**Task instructions**
What is needed is every line from the one holding "You are a GUI" to the last line of the data below, printed exactly and without pictures.
====== Records
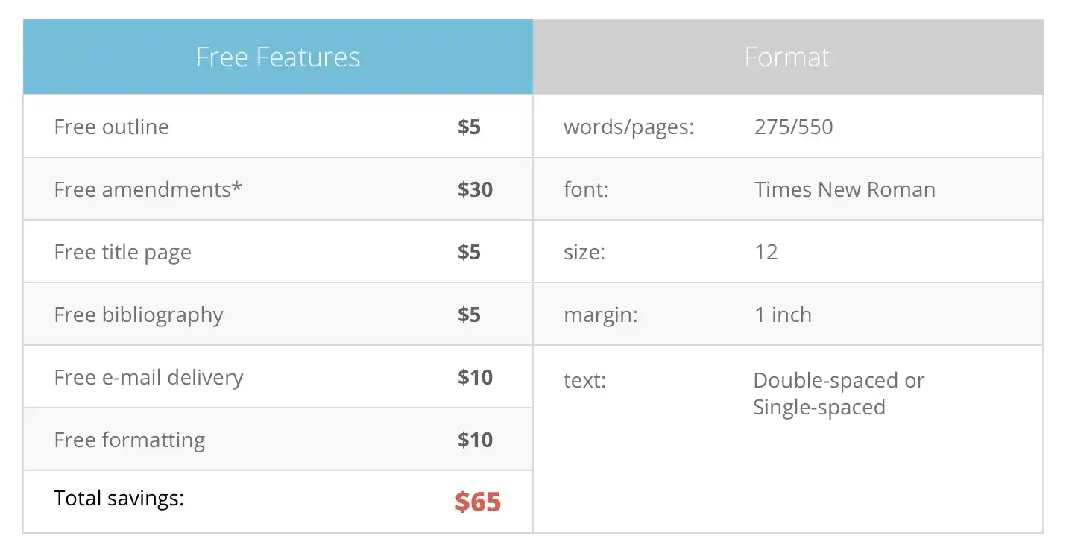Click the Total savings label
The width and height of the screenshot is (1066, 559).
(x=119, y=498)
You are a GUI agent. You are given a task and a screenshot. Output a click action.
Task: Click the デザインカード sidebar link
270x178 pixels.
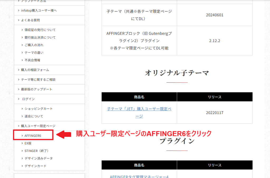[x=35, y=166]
============
**Response to the exercise**
You are a GUI agent. You are given a task and a screenshot. Output a click action.
Task: Click the デザインカード sidebar link
270x178 pixels.
[x=35, y=166]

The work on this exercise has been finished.